- **What you should do**: Beginning with the line that holds "Powered by Shopify (365, 1078)", retype the rest of the listing exactly, last line included.

>>

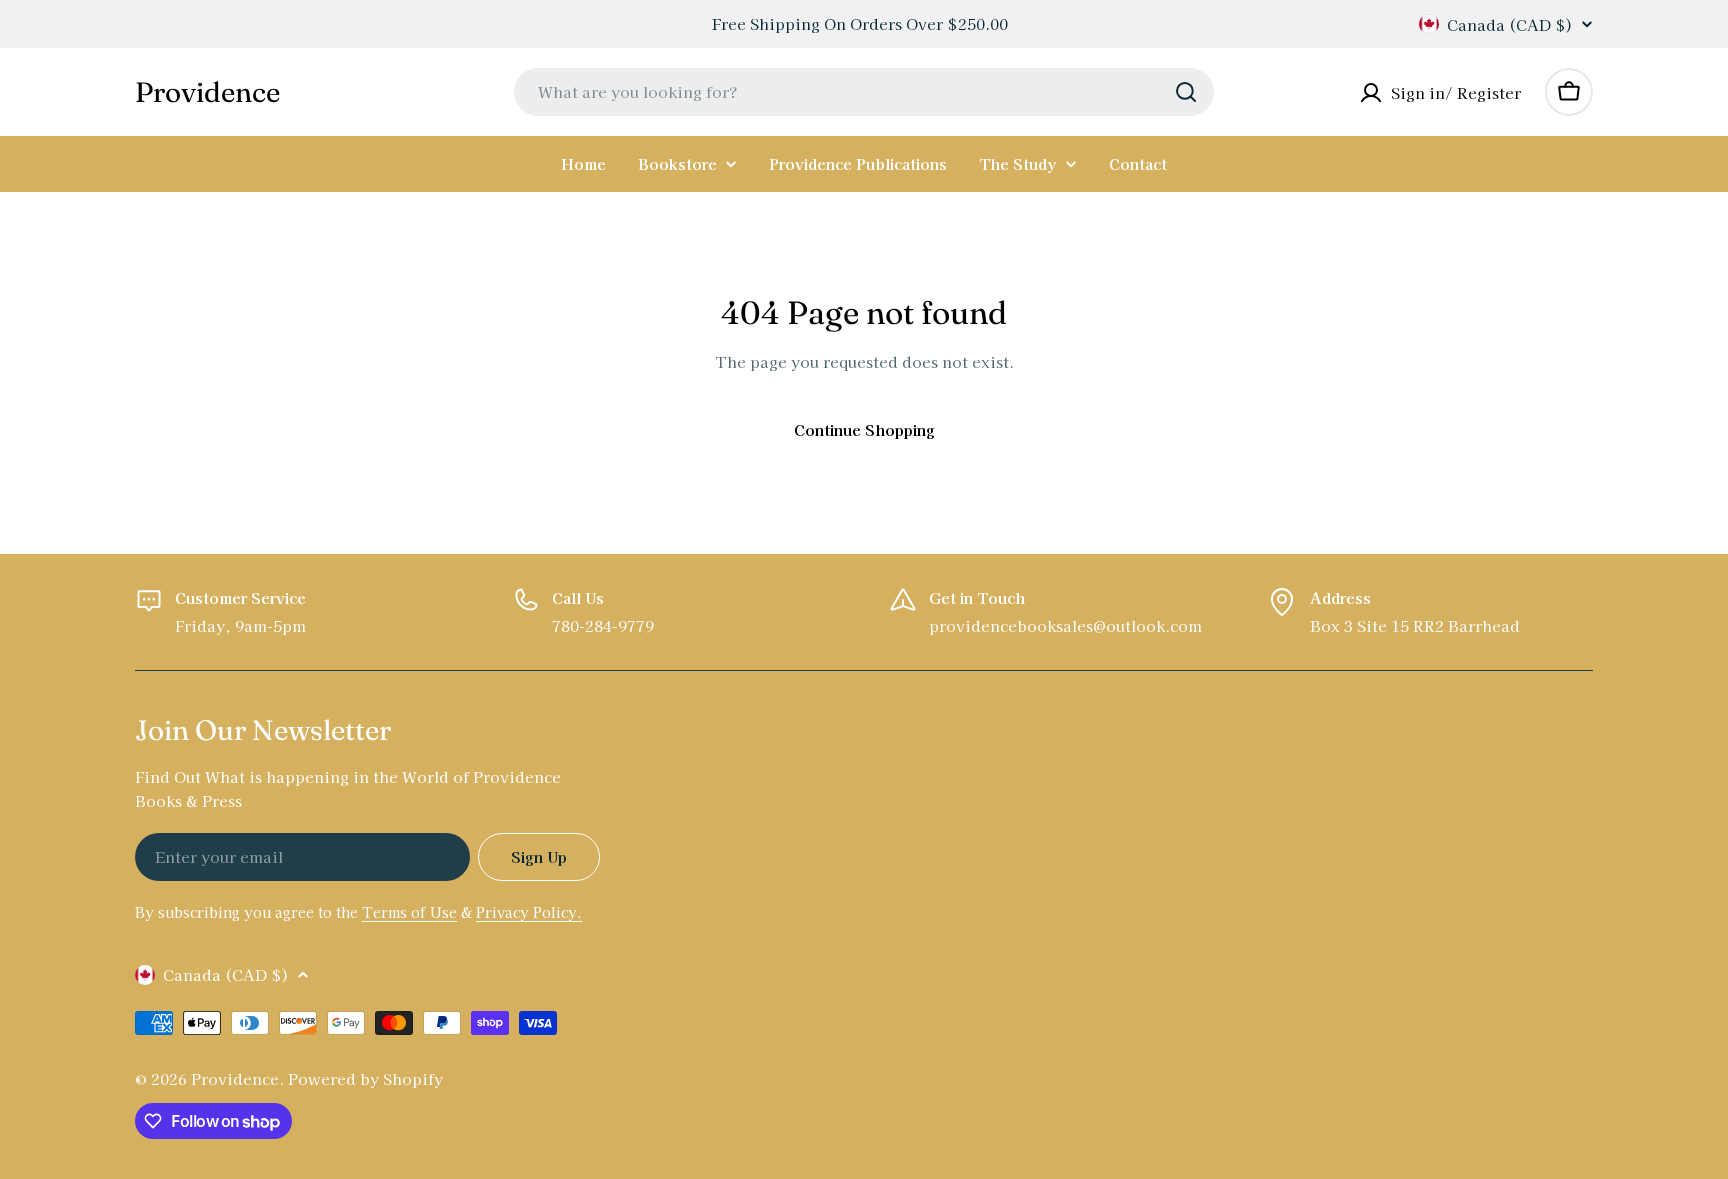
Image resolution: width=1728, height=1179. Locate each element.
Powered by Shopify (365, 1078)
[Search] (1186, 92)
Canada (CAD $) (1510, 24)
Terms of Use (409, 912)
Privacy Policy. (529, 912)
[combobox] (864, 92)
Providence (207, 92)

<<

- **Result of the exercise**:
Powered by Shopify (365, 1078)
[Search] (1186, 92)
Canada (CAD $) (1510, 24)
Terms of Use (409, 912)
Privacy Policy. (529, 912)
[combobox] (864, 92)
Providence (207, 92)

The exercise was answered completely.